Tuesday, 8 June 2010

Vintage Razzleberry

Sounds delicious, doesn't it?  I am in love with this combination of Rich Razzleberry and Soft Suede, and can hardly wait to combine them with Crumb Cake and Early Espresso come September!  LOL, it's not hard to tell I am a coffee and cake girl, is it?

This is the companion card I made for a Workshop Make and Take recently, modelled on the card just a couple of posts down here.

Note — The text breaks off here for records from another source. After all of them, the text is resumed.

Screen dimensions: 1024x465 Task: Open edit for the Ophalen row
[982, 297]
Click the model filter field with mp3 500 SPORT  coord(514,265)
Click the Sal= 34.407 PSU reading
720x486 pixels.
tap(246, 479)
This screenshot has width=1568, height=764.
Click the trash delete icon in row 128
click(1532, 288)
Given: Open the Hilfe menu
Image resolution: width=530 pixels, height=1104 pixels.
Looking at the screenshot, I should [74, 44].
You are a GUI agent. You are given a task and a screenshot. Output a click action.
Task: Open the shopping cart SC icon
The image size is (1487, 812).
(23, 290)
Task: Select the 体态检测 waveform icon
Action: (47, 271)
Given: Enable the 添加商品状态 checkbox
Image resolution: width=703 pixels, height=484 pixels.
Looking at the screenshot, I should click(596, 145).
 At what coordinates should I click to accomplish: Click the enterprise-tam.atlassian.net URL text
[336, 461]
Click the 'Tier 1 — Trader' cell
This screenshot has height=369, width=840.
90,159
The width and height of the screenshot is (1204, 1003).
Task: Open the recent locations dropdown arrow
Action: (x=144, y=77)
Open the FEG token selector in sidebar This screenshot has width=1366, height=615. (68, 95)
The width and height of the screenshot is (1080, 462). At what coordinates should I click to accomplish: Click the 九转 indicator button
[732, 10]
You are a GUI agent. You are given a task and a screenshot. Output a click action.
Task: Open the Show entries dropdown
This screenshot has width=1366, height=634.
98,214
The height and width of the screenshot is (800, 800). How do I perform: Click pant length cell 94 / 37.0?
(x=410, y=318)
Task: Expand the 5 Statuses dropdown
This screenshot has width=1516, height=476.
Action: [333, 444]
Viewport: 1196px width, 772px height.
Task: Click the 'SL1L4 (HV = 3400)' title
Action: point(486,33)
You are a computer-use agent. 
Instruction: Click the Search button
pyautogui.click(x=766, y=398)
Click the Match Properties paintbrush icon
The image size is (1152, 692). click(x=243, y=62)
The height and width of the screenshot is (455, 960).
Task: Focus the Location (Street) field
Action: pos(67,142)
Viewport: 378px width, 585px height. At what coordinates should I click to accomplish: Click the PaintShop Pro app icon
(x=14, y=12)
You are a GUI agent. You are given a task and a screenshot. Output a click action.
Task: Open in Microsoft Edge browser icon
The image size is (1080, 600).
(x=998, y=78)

I had aimed to simplify it, and it was much faster and easier, although it still looks like it is an involved creation.  The card base is Soft Suede, simply sponged around the edges. Next we have a layer of Confetti Cream, stamped with the Very Vintage wheel in Sahara Sand, spritzed with water, scrunched and scrunched, and dabbed with a sponge wedge with some Creamy Caramel ink to highlight some of the creases.  I smoothed it out, and tore away one side, rolling the torn edge.  Behind this panel I mounted a piece of Kraft cardstock, which was run through the BigShot machine with the Polka Dot textured impressions folder.  I dabbed Soft Suede ink over the top to highlight the bumps and give it a slightly distressed look.

The flowers were stamped in Rich Razzleberry ink onto Confetti Cream and Rich Razzleberry cardstock, and trimmed out before mounting.  An Antique Brass Build a Brad was used for the centre, and a strip of Razzleberry ribbon placed at the bottom. The sentiment is probably the most different thing about this card compared with the other one, and I can see myself using this 'banner' style again - very easy and effective I think!  The sentiment was stamped in Soft Suede ink onto a strip of Confetti Cream, and a point cut into one end, before mounting on Stampin Dimensionals. Done!  (except for a bit of linen thread to finish)  Good enough to eat almost?